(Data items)
☆ ☆ ☆ ☆

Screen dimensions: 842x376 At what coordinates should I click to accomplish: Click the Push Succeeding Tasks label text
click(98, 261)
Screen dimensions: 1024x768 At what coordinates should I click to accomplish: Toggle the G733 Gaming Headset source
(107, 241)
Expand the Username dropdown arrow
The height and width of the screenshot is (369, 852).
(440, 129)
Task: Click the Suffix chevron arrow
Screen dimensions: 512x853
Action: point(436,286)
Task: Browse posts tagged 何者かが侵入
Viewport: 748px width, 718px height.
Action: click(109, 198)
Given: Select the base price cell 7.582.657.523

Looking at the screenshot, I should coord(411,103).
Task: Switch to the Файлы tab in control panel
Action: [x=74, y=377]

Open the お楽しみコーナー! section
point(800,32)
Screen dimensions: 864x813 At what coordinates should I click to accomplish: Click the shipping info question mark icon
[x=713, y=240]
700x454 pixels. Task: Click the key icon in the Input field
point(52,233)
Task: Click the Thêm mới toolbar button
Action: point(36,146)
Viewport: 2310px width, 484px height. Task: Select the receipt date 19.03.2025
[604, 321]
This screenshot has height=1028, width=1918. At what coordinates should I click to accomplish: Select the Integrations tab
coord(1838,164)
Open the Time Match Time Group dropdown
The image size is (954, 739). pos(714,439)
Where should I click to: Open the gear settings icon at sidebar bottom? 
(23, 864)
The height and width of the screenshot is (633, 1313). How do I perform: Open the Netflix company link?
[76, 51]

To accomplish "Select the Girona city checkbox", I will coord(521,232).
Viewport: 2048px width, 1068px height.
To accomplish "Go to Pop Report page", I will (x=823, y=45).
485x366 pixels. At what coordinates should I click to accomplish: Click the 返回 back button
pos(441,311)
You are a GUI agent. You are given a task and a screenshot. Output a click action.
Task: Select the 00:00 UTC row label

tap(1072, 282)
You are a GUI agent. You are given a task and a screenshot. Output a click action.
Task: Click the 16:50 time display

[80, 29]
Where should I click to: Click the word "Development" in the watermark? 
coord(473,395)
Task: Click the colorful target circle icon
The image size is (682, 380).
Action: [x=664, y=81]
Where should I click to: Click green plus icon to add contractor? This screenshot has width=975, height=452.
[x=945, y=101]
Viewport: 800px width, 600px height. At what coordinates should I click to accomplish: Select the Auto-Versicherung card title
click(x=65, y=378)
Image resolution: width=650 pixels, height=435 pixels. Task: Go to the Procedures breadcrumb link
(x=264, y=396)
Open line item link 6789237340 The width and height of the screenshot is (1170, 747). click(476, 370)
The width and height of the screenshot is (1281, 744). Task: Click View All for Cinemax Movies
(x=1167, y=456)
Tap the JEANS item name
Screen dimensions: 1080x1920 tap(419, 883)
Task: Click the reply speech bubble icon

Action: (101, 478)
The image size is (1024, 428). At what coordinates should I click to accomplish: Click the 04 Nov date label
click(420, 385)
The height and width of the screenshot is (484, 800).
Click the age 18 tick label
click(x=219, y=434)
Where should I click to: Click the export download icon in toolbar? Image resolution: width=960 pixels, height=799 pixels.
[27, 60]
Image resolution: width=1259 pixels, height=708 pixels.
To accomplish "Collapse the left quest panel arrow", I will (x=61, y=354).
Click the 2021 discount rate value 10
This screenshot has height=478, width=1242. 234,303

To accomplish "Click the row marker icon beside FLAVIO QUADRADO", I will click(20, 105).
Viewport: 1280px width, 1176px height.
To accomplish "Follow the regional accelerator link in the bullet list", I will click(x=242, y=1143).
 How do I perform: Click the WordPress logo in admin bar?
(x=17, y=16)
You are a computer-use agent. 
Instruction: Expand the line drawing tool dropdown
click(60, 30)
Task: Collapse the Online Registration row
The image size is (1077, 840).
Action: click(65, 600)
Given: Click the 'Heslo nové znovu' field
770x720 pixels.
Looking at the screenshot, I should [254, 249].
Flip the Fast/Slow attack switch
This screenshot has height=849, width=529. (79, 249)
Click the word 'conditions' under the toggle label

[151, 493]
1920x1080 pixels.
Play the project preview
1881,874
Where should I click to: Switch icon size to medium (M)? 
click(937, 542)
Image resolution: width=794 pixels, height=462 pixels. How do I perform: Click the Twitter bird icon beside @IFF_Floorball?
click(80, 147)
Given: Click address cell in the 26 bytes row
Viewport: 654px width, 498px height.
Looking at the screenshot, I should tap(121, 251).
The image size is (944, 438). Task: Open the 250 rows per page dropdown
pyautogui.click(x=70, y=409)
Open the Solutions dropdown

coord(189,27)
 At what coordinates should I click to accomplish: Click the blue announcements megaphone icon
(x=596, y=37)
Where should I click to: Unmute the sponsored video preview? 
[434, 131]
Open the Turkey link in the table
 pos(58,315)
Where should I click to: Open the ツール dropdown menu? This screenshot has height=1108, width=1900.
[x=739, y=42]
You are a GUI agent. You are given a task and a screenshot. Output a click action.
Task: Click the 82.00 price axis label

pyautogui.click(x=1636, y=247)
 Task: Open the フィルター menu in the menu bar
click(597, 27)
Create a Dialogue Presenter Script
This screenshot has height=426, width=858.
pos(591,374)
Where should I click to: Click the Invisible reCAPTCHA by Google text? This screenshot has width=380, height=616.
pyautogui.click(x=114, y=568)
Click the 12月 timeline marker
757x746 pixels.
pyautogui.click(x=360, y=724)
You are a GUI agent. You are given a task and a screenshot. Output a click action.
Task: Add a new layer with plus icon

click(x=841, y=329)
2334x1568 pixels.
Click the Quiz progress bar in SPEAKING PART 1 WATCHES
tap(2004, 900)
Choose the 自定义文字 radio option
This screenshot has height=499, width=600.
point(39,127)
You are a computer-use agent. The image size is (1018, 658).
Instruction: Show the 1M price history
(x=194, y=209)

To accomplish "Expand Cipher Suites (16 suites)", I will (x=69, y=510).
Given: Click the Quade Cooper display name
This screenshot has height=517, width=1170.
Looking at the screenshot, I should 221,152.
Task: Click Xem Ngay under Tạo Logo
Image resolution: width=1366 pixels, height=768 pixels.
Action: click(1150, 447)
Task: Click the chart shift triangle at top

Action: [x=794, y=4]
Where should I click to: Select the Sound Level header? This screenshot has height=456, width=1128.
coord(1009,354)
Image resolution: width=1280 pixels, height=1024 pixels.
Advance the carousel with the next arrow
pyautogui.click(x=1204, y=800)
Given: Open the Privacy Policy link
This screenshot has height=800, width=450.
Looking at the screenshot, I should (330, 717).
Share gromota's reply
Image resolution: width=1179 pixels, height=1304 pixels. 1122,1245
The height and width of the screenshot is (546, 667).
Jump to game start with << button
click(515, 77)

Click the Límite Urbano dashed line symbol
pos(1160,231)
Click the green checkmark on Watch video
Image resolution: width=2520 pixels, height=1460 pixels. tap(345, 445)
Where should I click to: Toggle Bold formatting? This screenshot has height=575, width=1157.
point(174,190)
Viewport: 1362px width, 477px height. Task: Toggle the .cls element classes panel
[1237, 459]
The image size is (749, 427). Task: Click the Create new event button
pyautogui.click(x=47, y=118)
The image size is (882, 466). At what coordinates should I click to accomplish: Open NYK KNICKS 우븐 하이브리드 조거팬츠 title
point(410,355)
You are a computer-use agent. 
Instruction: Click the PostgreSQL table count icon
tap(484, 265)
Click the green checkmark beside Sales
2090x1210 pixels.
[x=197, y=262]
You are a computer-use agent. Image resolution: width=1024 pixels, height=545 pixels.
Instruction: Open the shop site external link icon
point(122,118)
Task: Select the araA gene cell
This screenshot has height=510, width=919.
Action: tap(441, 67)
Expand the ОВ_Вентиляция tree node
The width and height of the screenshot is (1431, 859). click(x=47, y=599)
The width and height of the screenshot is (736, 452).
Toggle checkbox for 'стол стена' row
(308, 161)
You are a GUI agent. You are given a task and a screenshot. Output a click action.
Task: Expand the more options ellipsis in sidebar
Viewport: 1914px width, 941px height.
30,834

☆ ☆ ☆ ☆

Task for the records above: copy every line in which the word "Collapse" occurs.

To accomplish "Collapse the left quest panel arrow", I will (x=61, y=354).
Task: Collapse the Online Registration row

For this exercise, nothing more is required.